Certainly among these self-published books are titles that have, let’s say, a limited audience. We’ve all read a form of Granny Gert’s Life On The Farm, Cousin Melody’s “ How To Find Peace And Lose Fat Forever,” Uncle Ed’s Growing Up In Belding. Nevertheless, we have to believe that among those million unheralded, self-published book are many we wouldlike to read.  One stigma self-publishing can’t escape is that it used to be called “vanity publishing” so all writers could say we’d written a book.

I’m guessing the term “vanity” deterred many serious writers from trying because of that pejorative adjective.Once “vanity” was replaced with “self,” more writers felt comfortable publishing their own books.

I just finished reading a novel from a major publisher that makes my point.  After Gillian Flynn’s novel Gone Girl sold a gazillion copies and became a major motion picture, the copy catting began. Every book store soon had shelves of thriller novels featuring a psychotic  female killer. The one I just read is by another writer who has jumped on this new genre’s bandwagon. Why I finished it, I don’t know because it is not worth reading. And for that reason I will not name it or the author.

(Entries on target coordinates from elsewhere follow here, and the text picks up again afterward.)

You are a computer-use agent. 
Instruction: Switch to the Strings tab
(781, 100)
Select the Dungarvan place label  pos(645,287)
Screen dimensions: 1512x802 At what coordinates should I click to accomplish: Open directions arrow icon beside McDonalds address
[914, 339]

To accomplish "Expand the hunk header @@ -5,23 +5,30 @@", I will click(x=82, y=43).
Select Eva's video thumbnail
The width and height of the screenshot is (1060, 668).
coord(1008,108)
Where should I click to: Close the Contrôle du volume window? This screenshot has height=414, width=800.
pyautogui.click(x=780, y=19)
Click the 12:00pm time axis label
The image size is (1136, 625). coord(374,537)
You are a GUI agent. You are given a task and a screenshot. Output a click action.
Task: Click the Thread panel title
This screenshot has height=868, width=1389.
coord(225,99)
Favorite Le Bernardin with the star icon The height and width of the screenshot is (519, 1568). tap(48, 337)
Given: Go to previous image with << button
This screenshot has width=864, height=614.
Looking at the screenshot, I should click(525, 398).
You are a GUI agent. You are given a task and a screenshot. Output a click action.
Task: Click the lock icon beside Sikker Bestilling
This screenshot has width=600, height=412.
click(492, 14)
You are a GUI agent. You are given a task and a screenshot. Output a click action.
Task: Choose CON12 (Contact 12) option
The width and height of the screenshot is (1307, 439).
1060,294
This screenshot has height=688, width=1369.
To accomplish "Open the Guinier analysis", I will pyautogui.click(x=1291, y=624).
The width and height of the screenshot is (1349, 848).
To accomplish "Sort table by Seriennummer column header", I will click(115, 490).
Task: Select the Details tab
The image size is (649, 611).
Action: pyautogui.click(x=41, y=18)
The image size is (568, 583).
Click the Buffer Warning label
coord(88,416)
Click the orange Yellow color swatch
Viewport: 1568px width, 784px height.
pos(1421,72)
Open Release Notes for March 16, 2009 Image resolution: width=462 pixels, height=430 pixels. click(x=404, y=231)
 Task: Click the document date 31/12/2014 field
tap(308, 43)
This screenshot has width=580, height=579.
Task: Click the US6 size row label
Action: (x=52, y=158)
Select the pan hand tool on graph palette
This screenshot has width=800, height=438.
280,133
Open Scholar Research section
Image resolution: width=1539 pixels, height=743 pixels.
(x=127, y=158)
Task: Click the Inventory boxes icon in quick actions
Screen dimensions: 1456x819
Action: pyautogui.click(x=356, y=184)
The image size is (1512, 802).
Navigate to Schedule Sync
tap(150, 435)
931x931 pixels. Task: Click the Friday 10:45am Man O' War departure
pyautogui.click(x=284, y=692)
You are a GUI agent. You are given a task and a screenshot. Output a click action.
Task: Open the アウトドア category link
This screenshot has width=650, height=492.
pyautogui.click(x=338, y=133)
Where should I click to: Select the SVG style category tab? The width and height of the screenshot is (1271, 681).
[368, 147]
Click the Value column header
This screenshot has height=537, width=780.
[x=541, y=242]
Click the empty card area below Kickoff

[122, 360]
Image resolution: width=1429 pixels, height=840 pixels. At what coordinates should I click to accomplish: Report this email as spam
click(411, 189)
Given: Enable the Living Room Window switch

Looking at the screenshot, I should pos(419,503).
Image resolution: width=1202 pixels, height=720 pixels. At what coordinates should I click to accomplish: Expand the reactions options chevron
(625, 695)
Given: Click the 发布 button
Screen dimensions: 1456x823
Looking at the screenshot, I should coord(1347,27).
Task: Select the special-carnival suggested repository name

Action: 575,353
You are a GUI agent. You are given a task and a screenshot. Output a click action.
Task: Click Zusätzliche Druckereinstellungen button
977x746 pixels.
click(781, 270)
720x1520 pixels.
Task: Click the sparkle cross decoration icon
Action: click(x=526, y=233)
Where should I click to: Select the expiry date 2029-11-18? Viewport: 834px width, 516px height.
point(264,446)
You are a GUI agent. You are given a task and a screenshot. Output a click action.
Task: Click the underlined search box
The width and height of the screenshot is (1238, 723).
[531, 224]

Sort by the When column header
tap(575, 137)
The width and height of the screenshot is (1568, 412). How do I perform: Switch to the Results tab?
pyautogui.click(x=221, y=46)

With a typical female-creepy cover, the plot features a secret woman stalker lurking in the background of the main female character, an artist with a “secret past.” The female stalker is set up to be the psychotic female fitting the Gone Girl model. But, AHA! Not so fast! Not until the end do we find out the stalker is not a “gone girl” crazy female at all, but a male dressed as a female! And if this twist weren’t weird enough, the she-he stalker is the artist’s own brother! And it’s his incestuous love for her that leads to the bloody and horror-story denouement.

Now tell me. Are there not among those million self-published writers better books than this?